> _Action item_
Return, word for word, only the lines from the one containing "Long Distance Driving Course (174, 462)" through the last line of the entries.

> _Input material_

◆ ◆ ◆ ◆ ◆ ◆ ◆

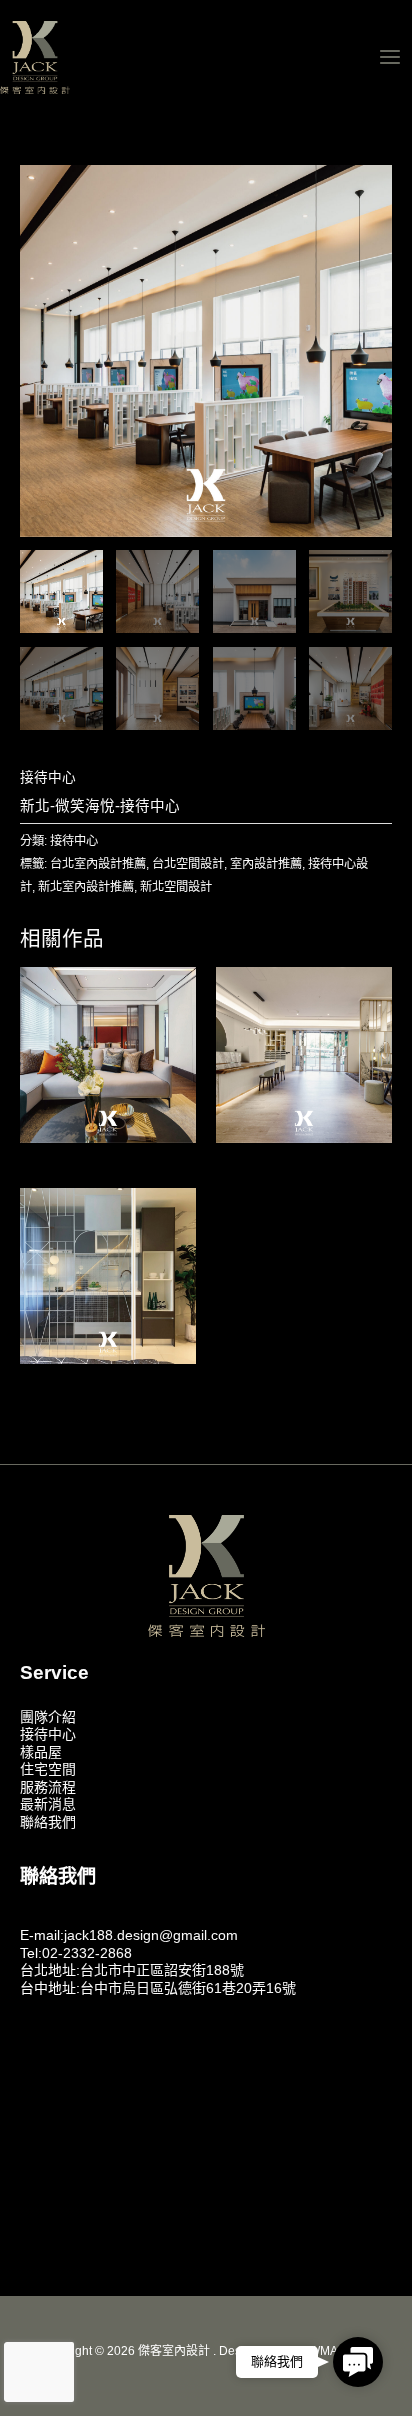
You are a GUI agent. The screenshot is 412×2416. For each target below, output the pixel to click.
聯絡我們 (48, 1822)
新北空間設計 (176, 887)
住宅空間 (48, 1769)
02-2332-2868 (87, 1953)
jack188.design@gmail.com (151, 1935)
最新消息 (48, 1804)
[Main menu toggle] (390, 56)
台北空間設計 (188, 864)
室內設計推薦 (266, 864)
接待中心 (48, 777)
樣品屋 (41, 1752)
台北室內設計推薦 (98, 864)
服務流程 (48, 1787)
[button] (358, 2362)
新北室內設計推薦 (86, 887)
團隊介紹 (48, 1717)
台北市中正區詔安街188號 (162, 1970)
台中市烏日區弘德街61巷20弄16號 (188, 1988)
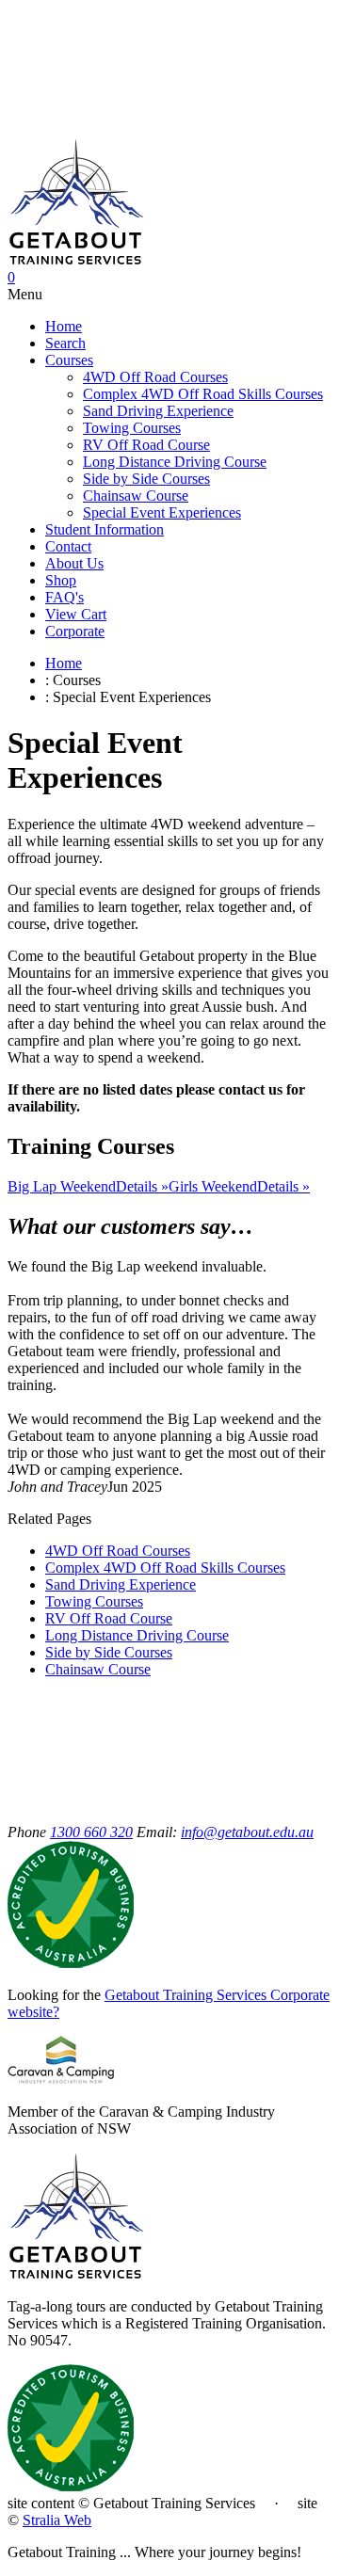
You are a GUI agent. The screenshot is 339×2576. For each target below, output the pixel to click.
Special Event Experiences (162, 512)
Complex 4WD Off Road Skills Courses (203, 394)
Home (63, 326)
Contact (68, 546)
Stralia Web (57, 2520)
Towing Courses (132, 428)
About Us (74, 563)
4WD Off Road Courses (155, 377)
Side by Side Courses (146, 479)
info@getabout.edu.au (247, 1832)
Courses (69, 360)
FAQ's (64, 597)
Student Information (104, 529)
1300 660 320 (91, 1832)
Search (65, 343)
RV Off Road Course (146, 445)
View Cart (75, 614)
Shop (60, 580)
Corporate (75, 631)
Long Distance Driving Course (174, 462)
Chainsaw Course (135, 496)
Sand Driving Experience (158, 411)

◆ ◆ ◆ ◆ ◆ ◆ ◆

> _Written answer_
Long Distance Driving Course (174, 462)
Chainsaw Course (135, 496)
Sand Driving Experience (158, 411)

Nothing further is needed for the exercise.